== Extracto de origen ==
::::::::::
Una vez trasladado el drama político del terreno meramente verbal al pictórico, el kirchnerismo comenzó a licuarse como una medusa expuesta al sol. Gobernadores, senadores, diputados, intelectuales orgánicos y “artistas” célebres por su fervor están manifestando su asombro por lo que ocurría bajo sus narices. Como corresponde, a muchos les han impresionado más los pormenores estéticos que los meramente legales. Arrojar una donación multimillonaria de dólares y euros por encima del muro de un monasterio, para que las monjas orantes y penitentes que vivían en él se hicieran cargo del regalo, les pareció tan “grotesco” que lo encontraban inaceptable. Se entiende: robar plata es una cosa, procurar huir con el botín de manera tan ridícula es otra.

En su libro de 1988, “El conocimiento inútil”, Jean-François Revel analizó los extraños mecanismos mentales que permitieron que una generación de intelectuales galos pasara por alto detalles como el asesinato de decenas de millones de personas por el comunismo, tratándolos como anecdóticos de suerte que sería absurdo suponer que descalificaban lo que para tantos era un idea genial. Desde hace algunos meses, pensadores, periodistas, políticos y empresarios locales están tratando de hacer con el relato kirchnerista lo mismo que hizo Revel con el espejismo marxista. ¿Cómo fue posible, se preguntan, que lo tomaron en serio tantas personas presuntamente listas?
::::::::::
== Ítems proporcionados ==
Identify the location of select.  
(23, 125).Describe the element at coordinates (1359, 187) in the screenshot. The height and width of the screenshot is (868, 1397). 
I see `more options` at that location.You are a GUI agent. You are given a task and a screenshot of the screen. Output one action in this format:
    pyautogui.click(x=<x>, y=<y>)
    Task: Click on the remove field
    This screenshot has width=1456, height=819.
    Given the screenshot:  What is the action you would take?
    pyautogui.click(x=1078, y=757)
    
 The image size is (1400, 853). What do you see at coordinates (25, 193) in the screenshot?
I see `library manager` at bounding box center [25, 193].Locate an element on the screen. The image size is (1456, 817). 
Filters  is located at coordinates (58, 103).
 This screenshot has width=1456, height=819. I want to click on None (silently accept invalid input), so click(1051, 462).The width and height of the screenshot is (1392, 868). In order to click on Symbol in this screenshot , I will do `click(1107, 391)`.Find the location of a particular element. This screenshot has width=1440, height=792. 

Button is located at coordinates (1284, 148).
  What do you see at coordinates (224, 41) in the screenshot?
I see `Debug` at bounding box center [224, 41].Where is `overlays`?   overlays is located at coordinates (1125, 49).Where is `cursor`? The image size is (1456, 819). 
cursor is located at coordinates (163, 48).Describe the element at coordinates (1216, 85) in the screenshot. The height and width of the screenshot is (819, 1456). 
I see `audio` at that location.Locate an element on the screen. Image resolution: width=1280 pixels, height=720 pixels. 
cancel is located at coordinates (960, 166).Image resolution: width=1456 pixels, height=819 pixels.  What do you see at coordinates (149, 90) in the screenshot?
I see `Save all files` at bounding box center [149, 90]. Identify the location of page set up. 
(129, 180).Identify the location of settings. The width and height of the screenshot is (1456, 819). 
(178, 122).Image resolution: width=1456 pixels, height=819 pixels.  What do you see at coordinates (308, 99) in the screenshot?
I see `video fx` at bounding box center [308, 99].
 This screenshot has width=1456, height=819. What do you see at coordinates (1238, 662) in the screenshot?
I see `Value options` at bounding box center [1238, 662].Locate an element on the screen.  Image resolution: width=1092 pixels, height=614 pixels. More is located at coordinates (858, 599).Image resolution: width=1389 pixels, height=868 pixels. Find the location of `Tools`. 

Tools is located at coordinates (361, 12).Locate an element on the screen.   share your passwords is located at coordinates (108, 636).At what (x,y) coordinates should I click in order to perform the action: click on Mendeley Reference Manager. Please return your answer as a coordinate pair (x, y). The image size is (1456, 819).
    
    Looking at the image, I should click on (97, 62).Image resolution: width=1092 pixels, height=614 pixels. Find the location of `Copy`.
::::::::::
Responde según el extracto sobre el kirchnerismo:
1. ¿Con qué se compara el modo en que el kirchnerismo comenzó a licuarse?
2. ¿Por encima de qué se arrojó la donación multimillonaria de dólares y euros?
3. ¿En qué año publicó Jean-François Revel "El conocimiento inútil"?

== Respuesta ==
1. Con una medusa expuesta al sol.
2. Por encima del muro de un monasterio.
3. En 1988.